## Reading text
++++++

[To J. G.] Tunbridge Wells, 23 August 1836.

My dear Friend,

I have your letter to your sister C. before me now, and must say it has been a sweet savour of life unto life to my soul to see and feel the simplicity that is there manifest. I am truly happy to find you proceed so tenderly, for such caution is of the Lord. This is the very place that manifests between them that fear God and them that fear him not. How many say, "Why should I wait for the Lord any longer?"

I was also much comforted in the account of Mrs. Oakley, and think she must be a true yoke-fellow. The tenderness and patience she manifests is evidently of the Lord. I cannot but admire how the Lord is bringing to light a little lot of his sheep in your dark corner; and how you find out one another's spirit, and what unity is felt. "My sheep hear my voice, and I know them, and they follow me;" - "a stranger they will not follow, but will flee from him, for they know not the voice of strangers." The plain English is this; - the talk of the professors of the present day is the voice of the stranger; the sheep of Christ cannot understand it, nor feed upon such husks, nor bear it; but a few broken-hearted, cast down afflicted ones, can understand one another. They know the voice of the Spirit that speaks in them; and thus they fold together, and Christ their Shepherd leads them. But poor Mrs. Oakley will say, I wish I could find he leads me; I have nothing but sorrow and trouble, and little hope of its being otherwise. I still say this good Shepherd leads us, and appoints many a painful and wearisome way; and what makes it more so, is our thinking he never does anything but comfort; in which we are deceived. He leads us by the waters of affliction first, to humble our pride and bring us to the Publican's state; also to make us like little children without strength; and then come in the waters of life, most refreshing and reviving. Then, as new wine in new bottles, we are preserved unto eternal life. The one, namely the sorrow, is equally the leadings of our good Shepherd with the other, namely the joy and peace. Therefore be not disheartened; "There is an end, and thine expectation shall not be cut off." Gideon's army grew faint, yet they still pursued. David likewise pursued and re-covered all.

++++++

## Material provided
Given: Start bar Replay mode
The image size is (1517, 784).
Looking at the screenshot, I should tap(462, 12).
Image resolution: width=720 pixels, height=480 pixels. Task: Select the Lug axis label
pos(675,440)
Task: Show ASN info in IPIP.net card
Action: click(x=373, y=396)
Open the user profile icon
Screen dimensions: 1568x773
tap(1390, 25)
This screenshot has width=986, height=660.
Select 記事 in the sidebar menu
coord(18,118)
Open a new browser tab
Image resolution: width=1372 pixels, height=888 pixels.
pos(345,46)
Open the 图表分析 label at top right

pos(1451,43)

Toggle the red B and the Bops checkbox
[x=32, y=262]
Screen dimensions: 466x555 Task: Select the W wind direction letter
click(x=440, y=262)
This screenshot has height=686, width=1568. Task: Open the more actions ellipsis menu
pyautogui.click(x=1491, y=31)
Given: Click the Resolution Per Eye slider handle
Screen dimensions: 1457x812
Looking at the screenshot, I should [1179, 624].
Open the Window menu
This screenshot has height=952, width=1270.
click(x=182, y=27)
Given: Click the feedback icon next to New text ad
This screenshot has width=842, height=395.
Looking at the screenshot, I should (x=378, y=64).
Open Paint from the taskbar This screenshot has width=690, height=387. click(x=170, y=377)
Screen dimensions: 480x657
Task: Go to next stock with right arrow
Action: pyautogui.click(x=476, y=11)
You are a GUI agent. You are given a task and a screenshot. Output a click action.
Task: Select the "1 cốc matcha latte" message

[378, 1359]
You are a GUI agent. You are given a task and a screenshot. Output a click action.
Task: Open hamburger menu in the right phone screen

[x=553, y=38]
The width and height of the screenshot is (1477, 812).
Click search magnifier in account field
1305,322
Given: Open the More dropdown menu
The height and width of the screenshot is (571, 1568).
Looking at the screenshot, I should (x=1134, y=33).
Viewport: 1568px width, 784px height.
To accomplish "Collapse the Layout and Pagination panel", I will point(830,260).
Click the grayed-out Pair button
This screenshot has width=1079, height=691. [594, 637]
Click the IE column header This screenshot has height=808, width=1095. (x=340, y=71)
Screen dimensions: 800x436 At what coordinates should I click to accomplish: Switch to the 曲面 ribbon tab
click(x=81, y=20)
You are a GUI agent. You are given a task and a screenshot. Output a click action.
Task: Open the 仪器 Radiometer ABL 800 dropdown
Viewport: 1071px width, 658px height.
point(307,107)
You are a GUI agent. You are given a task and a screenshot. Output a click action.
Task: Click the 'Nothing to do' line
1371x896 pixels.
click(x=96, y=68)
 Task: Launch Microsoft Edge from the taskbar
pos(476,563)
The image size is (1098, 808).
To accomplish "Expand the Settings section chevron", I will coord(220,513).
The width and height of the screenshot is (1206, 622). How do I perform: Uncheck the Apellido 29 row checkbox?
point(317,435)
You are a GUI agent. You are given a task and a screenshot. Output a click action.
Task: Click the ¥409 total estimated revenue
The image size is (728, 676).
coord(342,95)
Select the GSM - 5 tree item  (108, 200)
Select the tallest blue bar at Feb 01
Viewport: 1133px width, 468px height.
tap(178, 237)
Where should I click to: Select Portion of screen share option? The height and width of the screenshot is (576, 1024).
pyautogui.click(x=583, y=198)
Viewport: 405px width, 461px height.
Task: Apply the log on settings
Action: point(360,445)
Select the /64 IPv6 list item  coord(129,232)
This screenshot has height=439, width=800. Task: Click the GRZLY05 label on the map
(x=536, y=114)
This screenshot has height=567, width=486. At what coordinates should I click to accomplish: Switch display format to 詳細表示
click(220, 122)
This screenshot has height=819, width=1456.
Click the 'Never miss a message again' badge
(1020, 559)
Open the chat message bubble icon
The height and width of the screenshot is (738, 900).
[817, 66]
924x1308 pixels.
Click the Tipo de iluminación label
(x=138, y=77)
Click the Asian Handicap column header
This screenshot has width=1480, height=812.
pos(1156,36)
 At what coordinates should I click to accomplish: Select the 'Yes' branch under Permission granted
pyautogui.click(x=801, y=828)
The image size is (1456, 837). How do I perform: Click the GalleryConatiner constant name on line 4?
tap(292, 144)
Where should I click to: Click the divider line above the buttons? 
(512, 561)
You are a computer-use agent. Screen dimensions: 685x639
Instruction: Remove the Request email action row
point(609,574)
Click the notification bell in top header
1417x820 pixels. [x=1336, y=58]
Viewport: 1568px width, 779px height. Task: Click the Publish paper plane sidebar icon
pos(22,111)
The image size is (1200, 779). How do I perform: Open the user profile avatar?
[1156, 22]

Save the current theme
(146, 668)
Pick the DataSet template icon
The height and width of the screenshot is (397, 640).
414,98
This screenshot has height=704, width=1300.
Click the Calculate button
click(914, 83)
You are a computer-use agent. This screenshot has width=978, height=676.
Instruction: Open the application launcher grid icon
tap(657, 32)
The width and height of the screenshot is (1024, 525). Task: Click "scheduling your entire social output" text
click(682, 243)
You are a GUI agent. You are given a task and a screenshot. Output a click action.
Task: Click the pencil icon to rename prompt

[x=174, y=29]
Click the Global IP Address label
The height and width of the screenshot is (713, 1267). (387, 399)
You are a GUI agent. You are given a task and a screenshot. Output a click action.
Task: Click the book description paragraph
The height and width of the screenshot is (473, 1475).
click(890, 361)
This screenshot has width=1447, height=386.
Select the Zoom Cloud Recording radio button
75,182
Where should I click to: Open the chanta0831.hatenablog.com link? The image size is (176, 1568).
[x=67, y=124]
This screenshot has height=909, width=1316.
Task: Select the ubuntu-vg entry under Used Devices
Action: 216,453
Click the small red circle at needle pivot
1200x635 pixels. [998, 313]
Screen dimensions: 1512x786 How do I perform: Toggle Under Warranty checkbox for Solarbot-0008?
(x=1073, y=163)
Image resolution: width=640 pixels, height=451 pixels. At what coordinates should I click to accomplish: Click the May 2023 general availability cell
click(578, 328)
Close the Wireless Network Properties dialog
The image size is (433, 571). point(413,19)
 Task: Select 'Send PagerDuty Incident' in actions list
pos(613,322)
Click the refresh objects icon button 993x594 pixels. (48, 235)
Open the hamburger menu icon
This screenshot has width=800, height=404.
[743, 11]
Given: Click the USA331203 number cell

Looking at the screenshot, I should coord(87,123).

++++++

## Problem set
[a] Lay out the rows as a numbered list, starting with the line containing "Click the refresh" and running through the final row, both ends included. Leave out blank lines.
[b] Carry on the letter of spiritual counsel from where it stops.

## Results for each task
[a]
1. Click the refresh objects icon button 993x594 pixels. (48, 235)
2. Open the hamburger menu icon
3. This screenshot has width=800, height=404.
4. [743, 11]
5. Given: Click the USA331203 number cell
6. Looking at the screenshot, I should coord(87,123).

[b]
It is said in Joshua xxiii., "Be ye therefore very courageous to keep and to do all that is written in the book of the law of Moses" (the word of God), " that ye come not among these nations that remain among you, neither make mention of the name of their gods . . . . but cleave unto the Lord your God, as ye have done unto this day; for the Lord hath driven out from among you great nations and strong, but as for you, no man hath been able to stand before you unto this day." While I write this, my heart warms with love and gratitude to the Lord for his mercy to us. His faithfulness has never failed surely goodness and mercy have followed us, and it is of his mercy that we have not totally and finally fallen. The Lord our God has fought for us; as he promised, so he has performed, far beyond our utmost expectation.

Pray read that sweet chapter of Joshua; it is full of caution and admonition. My heart is much softened in warm desires to be kept very tender, and not to offend the Lord by turning aside at every "Lo here" or "Lo there!" but still to keep close to this good Shepherd; now and then sweetly believing "Thou preparest a table before me in the presence of mine enemies; thou anointest my head with oil; my cup runneth over."

Yours in the Lord, J. B.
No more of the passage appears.